When I sought a mind, heart and voice of the East African seas, I found Abdulrazak Gurnah. I read ‘By the Sea’ in one night and sat in stillnesss as if I had stumbled into a secret world. He was the Chairman of the 2003 Caine Prize jury that gave me the prize. He is a tall, dignified, gentleman, steeped in story and kindness. He took me aside, and very gently said, “Write. Don’t stop. Don’t doubt. Write.” By that time I had picked up Paradise and Admiring Silence. I was probably one of the first buyers of ‘Desertion’ when it was published.

Gurnah lyrically writes loneliness, exile, memory, the fluidities of our humanities. He is a literary stylist. He paints silences into pauses, and does so in a way that makes the heart sigh. He writes of an East Africa steeped in timelessness and long durée history. He interweaves Swahili tropes, worlds, manners, in a gesture to continuities in and of Swahili poetics and literary history, and its casual cosmopolitanism that still seems to confuse an Occidental imagination that wants to believe our African planetary interconnectivity begins only with their arrival.

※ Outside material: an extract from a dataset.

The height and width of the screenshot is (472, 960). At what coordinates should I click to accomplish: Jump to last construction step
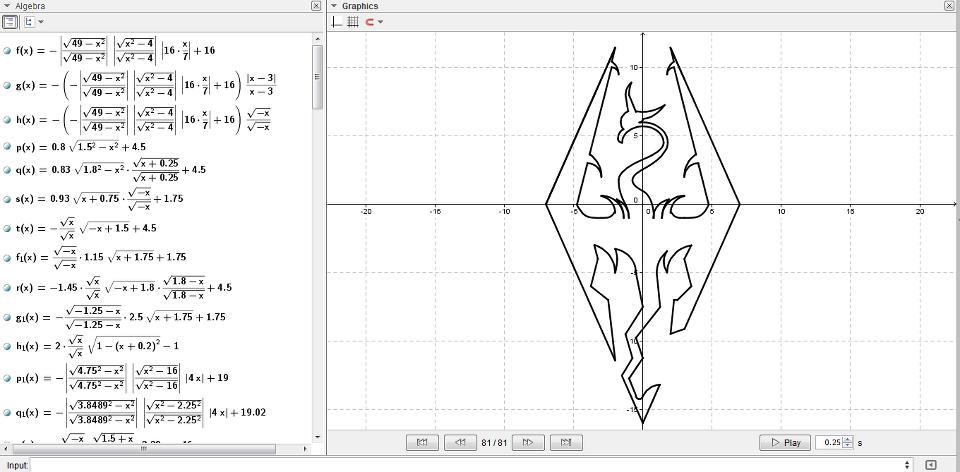565,442
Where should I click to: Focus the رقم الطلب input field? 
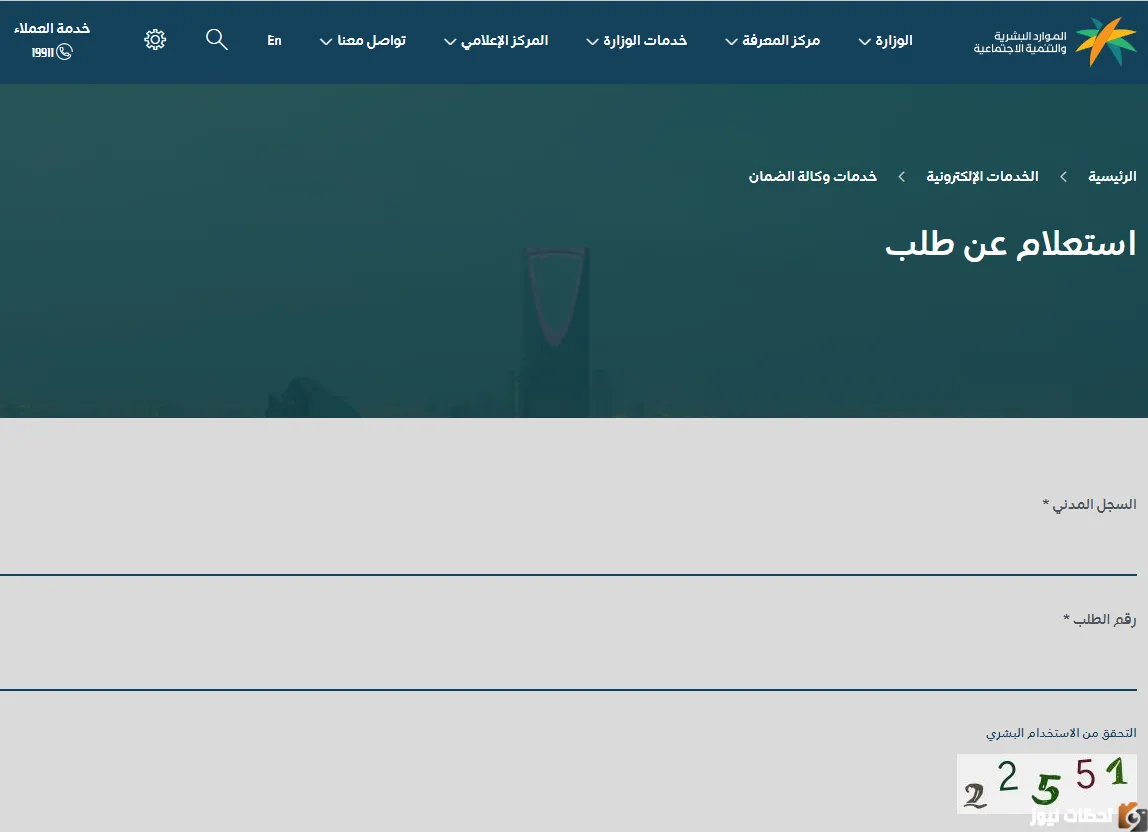[568, 666]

Gurnah writes our African sea imaginaries with humour, depth and gentleness even if he has to write about wounds and woundedness. His cartographical imagination is so uniquely and beautifully ‘ours’. His works have this way of inhabiting the in-betweeness that characterises our formation as people, as nations, as exiles. He has been the quiet force behind Wasafiri Magazine. Encountering Gurnah for the first time is like stumbling into an incredible landscape, the first impact of which cannot be repeated. He is a beautiful human being who has quietly, gently, supported, encouraged and, cheered on so many of us. This award feels, for not quite a few of us, like a family prize.

***

According to Nanjala Nyabola, a writer and political activist, “Yvonne Adhiambo Owuor has established herself as the sharpest and most lyrical chronicler of the national condition.” She burst into the literary limelight in 2006 when she won the Caine Prize for African Writing, with the Weight of Whispers, a short story exploring Rwandan genocide. She is the author of Dust (2014),set against the 2007 post-election violence in Kenya, and The Dragonfly Sea (2019), “a transcendent story of adventure, fraught choices, and of the inexorable need for shelter in a dangerous world.”